The locals said after that episode the arrival of trucks laden with drums of waste material became a recurrent affair. Initially, people sought help of their tribal elders to have their concerns addressed but they remained indifferent as they lived in Lahore, Karachi and Islamabad, he remarked. However, some of the locals mustered courage and moved the Dera Ghazi Khan district and sessions court in October last year as a last resort to stop the PAEC from dumping its waste in a populated area.
Earlier, the PAEC authorities were informed about concerns and demands of the local population on March 3, 2005, by the then political assistant, Syed Imtiaz Husain Shah. Their straightforward and valid demands were that the PAEC should tender a certificate that the material being dumped in the Baghalchur repository was not harmful to the people and their animals and in case of any bad effect of the nuclear waste surfacing at a later stage, the medical treatment of the local community would be its responsibility.
Jaffar Buzdar, the nazim of the area union council, said the people were not given any assurance regarding their concerns and demands. In their application to the district court, petitioners Naseer Shah, Nazeer Buzdar, Lal Muhammad and Maqsood had said the adverse effects of the 'radiation' emitting from the nuclear waste had started affecting the local population and its livestock.
They particularly pointed out abnormal growth of the feet of some animals.
In reply, the PAEC authorities in Dera Ghazi Khan claimed that the waste was being dumped underground in the tunnels and there had been no radioactive effects of it on the area population and its environs.
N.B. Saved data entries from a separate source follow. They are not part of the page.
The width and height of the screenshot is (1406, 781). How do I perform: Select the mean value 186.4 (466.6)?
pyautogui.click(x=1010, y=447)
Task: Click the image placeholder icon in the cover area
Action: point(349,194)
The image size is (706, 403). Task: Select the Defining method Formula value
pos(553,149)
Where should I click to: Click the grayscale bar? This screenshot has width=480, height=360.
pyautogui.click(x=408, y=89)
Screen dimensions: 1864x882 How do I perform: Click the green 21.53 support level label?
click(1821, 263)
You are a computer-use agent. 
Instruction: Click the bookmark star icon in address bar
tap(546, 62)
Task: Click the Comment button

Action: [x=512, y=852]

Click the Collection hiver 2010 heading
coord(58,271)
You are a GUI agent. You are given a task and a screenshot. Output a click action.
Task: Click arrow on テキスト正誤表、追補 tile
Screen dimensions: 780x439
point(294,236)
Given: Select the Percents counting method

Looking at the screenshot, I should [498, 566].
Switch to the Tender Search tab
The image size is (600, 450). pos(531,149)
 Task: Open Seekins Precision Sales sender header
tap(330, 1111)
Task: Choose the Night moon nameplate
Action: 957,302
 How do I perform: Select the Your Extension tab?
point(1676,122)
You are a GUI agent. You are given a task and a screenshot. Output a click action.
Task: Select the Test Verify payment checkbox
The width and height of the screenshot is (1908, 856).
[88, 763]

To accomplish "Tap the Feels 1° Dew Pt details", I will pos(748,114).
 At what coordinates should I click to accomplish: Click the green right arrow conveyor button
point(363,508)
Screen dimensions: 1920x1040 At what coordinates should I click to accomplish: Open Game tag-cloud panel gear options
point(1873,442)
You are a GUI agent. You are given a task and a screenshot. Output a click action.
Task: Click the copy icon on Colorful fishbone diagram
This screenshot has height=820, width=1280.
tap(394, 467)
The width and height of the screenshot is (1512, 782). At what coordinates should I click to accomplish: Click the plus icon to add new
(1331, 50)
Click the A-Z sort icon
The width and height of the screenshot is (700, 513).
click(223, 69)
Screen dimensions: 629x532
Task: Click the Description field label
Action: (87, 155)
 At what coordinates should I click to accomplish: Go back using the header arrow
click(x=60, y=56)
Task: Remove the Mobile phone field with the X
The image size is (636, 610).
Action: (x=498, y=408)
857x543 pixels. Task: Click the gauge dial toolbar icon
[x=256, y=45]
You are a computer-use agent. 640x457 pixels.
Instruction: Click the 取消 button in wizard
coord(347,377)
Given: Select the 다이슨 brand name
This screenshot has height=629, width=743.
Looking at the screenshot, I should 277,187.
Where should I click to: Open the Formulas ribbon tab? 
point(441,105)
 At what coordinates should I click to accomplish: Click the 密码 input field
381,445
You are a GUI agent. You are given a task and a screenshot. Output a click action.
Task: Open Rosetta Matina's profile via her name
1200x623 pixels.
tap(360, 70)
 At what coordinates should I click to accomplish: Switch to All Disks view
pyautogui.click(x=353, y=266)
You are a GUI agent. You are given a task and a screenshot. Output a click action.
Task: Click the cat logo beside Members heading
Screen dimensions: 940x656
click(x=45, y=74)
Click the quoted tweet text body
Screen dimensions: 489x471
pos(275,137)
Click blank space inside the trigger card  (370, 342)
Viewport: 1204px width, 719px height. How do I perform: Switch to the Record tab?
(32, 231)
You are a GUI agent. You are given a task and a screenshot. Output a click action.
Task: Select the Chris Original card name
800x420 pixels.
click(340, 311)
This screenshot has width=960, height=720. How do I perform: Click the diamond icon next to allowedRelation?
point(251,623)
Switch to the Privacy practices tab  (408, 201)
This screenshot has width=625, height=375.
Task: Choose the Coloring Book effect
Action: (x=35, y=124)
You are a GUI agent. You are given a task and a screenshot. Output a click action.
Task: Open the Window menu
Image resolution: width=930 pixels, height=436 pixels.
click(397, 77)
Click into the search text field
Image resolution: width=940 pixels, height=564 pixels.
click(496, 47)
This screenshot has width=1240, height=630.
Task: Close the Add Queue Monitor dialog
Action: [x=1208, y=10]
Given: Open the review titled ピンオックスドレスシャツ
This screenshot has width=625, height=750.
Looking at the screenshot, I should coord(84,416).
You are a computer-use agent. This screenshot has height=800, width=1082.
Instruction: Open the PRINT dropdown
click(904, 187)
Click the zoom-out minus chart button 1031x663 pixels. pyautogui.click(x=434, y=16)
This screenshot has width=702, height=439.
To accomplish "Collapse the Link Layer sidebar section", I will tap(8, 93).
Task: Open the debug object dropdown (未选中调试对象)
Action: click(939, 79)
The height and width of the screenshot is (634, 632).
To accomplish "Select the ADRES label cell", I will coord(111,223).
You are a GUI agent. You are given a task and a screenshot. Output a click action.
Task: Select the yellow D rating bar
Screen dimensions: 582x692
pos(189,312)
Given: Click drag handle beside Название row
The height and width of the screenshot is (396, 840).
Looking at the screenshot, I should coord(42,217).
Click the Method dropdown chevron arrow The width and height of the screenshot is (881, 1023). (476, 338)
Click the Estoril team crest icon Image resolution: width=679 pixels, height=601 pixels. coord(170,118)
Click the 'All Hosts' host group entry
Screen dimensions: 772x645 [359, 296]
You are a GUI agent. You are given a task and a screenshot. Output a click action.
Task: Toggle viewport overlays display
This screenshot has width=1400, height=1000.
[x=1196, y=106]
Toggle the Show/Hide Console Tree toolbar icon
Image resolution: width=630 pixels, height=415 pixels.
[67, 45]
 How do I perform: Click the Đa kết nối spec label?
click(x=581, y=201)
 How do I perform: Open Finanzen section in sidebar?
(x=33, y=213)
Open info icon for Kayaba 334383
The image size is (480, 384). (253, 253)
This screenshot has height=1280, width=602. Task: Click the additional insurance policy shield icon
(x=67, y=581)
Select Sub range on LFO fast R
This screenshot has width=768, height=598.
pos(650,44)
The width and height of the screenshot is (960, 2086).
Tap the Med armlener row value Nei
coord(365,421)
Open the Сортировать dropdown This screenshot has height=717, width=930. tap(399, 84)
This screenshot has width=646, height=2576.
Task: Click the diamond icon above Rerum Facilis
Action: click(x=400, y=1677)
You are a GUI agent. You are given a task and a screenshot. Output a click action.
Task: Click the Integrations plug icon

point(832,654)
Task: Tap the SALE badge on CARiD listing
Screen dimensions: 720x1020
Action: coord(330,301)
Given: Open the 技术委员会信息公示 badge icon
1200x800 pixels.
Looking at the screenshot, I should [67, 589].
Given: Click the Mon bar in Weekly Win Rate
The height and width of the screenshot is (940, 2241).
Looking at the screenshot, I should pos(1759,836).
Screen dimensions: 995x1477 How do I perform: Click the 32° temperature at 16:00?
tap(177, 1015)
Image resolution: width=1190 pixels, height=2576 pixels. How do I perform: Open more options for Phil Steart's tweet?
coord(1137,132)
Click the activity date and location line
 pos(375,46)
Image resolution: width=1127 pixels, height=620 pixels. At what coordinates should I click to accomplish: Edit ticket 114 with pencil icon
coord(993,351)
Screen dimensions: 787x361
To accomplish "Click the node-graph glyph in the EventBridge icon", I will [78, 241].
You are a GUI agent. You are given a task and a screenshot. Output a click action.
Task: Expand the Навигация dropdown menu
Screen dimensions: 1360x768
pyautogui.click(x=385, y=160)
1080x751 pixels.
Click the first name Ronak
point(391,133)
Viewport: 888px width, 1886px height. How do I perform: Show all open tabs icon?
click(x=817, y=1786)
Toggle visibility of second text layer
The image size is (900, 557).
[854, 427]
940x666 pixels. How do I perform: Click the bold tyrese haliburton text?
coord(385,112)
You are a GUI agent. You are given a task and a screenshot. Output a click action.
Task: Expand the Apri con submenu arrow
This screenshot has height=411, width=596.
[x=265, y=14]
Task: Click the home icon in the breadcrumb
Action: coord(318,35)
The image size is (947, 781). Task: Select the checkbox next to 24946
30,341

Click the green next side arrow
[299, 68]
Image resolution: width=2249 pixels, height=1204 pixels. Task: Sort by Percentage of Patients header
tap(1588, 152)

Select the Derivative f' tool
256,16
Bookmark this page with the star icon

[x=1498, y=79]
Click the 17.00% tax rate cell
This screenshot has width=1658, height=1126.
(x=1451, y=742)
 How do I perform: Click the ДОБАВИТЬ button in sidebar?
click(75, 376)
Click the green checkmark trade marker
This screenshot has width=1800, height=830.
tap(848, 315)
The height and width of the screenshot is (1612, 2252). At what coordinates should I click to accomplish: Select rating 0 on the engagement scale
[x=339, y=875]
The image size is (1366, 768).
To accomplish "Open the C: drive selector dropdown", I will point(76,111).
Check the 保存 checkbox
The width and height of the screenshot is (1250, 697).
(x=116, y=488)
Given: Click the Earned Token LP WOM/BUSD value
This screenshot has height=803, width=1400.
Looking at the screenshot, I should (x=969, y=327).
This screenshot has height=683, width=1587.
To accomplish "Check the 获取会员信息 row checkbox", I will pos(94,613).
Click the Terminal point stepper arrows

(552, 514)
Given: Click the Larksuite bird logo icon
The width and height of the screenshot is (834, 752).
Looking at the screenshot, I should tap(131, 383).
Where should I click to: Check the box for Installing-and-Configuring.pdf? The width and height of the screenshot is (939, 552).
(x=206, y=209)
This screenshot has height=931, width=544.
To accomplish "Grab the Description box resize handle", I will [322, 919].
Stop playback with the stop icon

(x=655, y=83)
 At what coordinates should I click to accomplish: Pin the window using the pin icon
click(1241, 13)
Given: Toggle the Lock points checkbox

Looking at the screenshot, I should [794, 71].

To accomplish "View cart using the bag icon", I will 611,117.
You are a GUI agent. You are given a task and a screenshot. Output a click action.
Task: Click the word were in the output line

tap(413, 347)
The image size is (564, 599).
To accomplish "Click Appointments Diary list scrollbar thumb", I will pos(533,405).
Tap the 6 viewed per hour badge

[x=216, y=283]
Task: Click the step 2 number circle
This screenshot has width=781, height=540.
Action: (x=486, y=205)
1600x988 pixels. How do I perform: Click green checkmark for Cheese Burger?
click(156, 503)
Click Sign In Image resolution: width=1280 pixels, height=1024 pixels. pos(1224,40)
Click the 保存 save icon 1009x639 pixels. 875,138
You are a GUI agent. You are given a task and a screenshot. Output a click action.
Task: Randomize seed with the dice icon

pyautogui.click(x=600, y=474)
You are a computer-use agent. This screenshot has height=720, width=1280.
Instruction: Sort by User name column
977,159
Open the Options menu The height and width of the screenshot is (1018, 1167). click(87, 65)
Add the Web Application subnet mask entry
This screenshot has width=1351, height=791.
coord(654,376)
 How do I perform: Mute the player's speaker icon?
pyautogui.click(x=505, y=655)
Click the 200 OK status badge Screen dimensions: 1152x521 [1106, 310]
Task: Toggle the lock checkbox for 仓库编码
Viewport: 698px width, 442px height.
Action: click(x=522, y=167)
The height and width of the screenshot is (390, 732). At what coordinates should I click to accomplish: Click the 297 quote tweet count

The locals, however, countered the PAEC claim saying if the dumped material was not radioactive then why it was being placed here after removing from far-off centres of the commission. The district court forwarded the case to the Law, Justice and Human Rights Commission for further hearing in February this year. The commission is said to be chaired by the chief justice of Pakistan.
The CJ sought report from the commission through the attorney-general. On March 29, the apex court was informed that the PAEC wanted 15 days to submit its reply. The court directed that the PAEC reply should be kept secret until further orders were issued in the matter. The SC has yet to fix the next date of hearing the case.
Utter neglect of the authorities concerned becomes evident when one visits Baghalchur. The uranium mines can be seen unprotected while heaps of sand and material left in the leaching process of uranium are found lying in open along the natural watercourses of the area.
Experts say it is a universal principle that the nuclear waste must be dumped away from man and his environment. They say it is the duty of the Pakistan Nuclear Regulatory Authority to ensure safety regime while handling the nuclear waste.
Dr Pervez Hoodbhai, professor of Physics at the Quaid-i-Azam University in Islamabad, said a radiochemical analysis of the environs of Baghalchur had to be carried out and a complete medical checkup of the area residents should be conducted to ascertain affects of radiation (if any) on their general health condition.
He stressed that an independent inquiry commission should also be constituted to look into dumping of active nuclear waste in the area.
It may be added here that around 50,000 people live in scores of hamlets situated in and around Baghalchur, which is not far away from Dera Ghazi Khan town of half-a-million population.